How I’ll Continue

I must preface this piece with the statement that I’m not quitting. I’ll be covering the last few days of this year’s Montreal Jazz Festival for the first time. I am booking at least two more shows in San Antonio, Texas, under the banner of Nextbop by the end of the year. I still intend to throw the annual Jazz for the Masses day party in Austin, Texas, during the South by SouthWest Music Festival next March. I am still the host of KRTU San Antonio’s The Line-Up and still love doing that show dearly every week. I burrowed my way into this jazz world and I don’t see a way for me out of it, for better or for worse. I’m not quitting. However, if anyone who pays attention to Nextbop may have noticed, it’s clear our output here has been diminished over the last few years.

Over a few occasions a few months ago, I posted a question to Facebook asking those who I have friended on the social networking site — the people I have encountered in some way or another over the last decade through my time in Atlanta at Morehouse College, in my hometown of San Antonio from my youth and my present, and the numerous musicians who have added me since I stumbled my way into this business — if there was a work I had written recently, say in the last couple years, that particularly resounded with them. There were very few responses. My mom loved my trip to New York last year. It’s good to know my love of Phronesis is appreciated not just by the band itself and their label. However, in the digital encapsulation of my personhood, the question of my current work was met largely with silence from friends and colleagues. It may have not been the best means of finding out, but chances are it confirmed what I knew all along– my work has largely been for the service of others and most don’t actually seem to appreciate the work itself. My primary means of reputation has been to prop up the careers of others while many of those people appreciate the publicly stated compliments and go on their merry way. However, the narratives, the outside arguments, the rest of my work has been largely neglected, by this community in particular, if it hasn’t gone to serve someone’s specific work.
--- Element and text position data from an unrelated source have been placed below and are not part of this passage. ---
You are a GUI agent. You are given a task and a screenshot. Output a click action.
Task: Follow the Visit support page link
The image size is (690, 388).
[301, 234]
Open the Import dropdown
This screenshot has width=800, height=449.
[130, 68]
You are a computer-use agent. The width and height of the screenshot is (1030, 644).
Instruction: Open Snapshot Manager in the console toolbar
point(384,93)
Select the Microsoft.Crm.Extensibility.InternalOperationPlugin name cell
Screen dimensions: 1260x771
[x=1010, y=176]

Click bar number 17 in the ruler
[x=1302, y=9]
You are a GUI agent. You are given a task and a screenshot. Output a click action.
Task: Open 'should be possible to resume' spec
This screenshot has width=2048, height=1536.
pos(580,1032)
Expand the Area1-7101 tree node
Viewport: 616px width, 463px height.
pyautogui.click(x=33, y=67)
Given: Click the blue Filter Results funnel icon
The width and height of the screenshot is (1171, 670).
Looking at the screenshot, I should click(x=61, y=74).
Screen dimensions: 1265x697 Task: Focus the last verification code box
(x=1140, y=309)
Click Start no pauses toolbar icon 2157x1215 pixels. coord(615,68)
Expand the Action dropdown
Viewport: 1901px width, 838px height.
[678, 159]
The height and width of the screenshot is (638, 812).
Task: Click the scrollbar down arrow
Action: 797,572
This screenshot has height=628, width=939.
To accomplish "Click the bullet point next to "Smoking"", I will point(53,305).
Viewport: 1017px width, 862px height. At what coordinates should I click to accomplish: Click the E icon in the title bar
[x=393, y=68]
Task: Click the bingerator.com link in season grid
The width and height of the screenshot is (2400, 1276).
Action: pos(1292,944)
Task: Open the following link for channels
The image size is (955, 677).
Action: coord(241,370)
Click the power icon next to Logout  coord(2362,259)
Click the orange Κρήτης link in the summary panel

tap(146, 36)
It’s odd trying to find value in the digital. We’ve been trying for years at Nextbop to do so financially, however, emotionally, we can feel just as bereft. My personhood is out there in the world, observing things, reacting to things, creating things. There are various means for me to quantify such things and time and again I’ve realized that my personhood is not appreciated in this community, my service is. Not my work, but my praise. Not my opinion, but my compliments. For six years, Nextbop has maintained the ethos that for a genre that only holds 1% of the market share of a steadily shifting music industry, we didn’t want to be harmful by saying anything mean. For six years, such an ethos has wore away at my ability to continue to do this job, such as it were, it has cost me money ever since I ventured into it and I’ve never gained a dime directly from it. For six years, I’ve been paying artists compliments for free in public and I just can’t continue to do it unless I rethink entirely how.

In the instances where I or others on the staff here have published work, for the most part we have done so because we felt actually inspired by the works we were describing. It was initially easier to constantly pay compliments to work when we felt compelled to do so by the work itself, not the constant barrage from publicists and artists sending so many emails like so many homework assignments, not the constant push to premiere a work solely because it exists. The wonder of being a writer is that I can make what I want. The even deeper wonder of being an editor is that I can publish what I want. I have always maintained a light editorial hand at Nextbop but it would seem most divine if publication based on inspiration were our guiding principle more than the never-ending rat race of playing the game. It is in this rationale that were are shifting editorial focus of the site. From time to time, we may not always be so complimentary to work that passes our way, but it is our hope and intention that we are always fair, honest, and speaking clearly about th work and this scene whenever it so inspires us to speak.

Much of the early years if development with Nextbop involved co-founder Sebastién Hélary and I shying away from the title of “critics”. We are advocates of the genre, cheerleaders of it. However, despite our best intentions, perhaps this title was inevitable. We put work in a context. We explain with words what began as music. Our write-ups, at least mine in particular, have been based with the underlying principles of Amoean hermeneutics. Run as much as we could from it, perhaps the title of critics would forever cleave to our necks like Coleridge’s albatross. Yet, I never truly shied away from it. Criticism is an art; it’s a continuation of the discourse the artist starts; it’s contextualization in an increasingly nicheified world. Criticism is necessary not only as consumer advocacy (arguably its lowest form, though often what I hear people most appreciate Nextbop for– the introduction of new artists) but as part of the artistic process of tossing something into a river and seeing what ripples form.

If I’m going to keep at this, to make this the Pitchfork of jazz I hoped it would be years ago when I first started writing for Seb and Justin, to be George Wein one day, at least in this regard, I have to do what I can to keep my heart in it. My heart hasn’t been in it for a long while and I’ve started to wonder who really has cared. If I’m going to be one of the few that does, then I’ve got to do what works. I don’t know what that is yet, but I’ll do what I can to stay inspired, very exploring what it takes to find that out.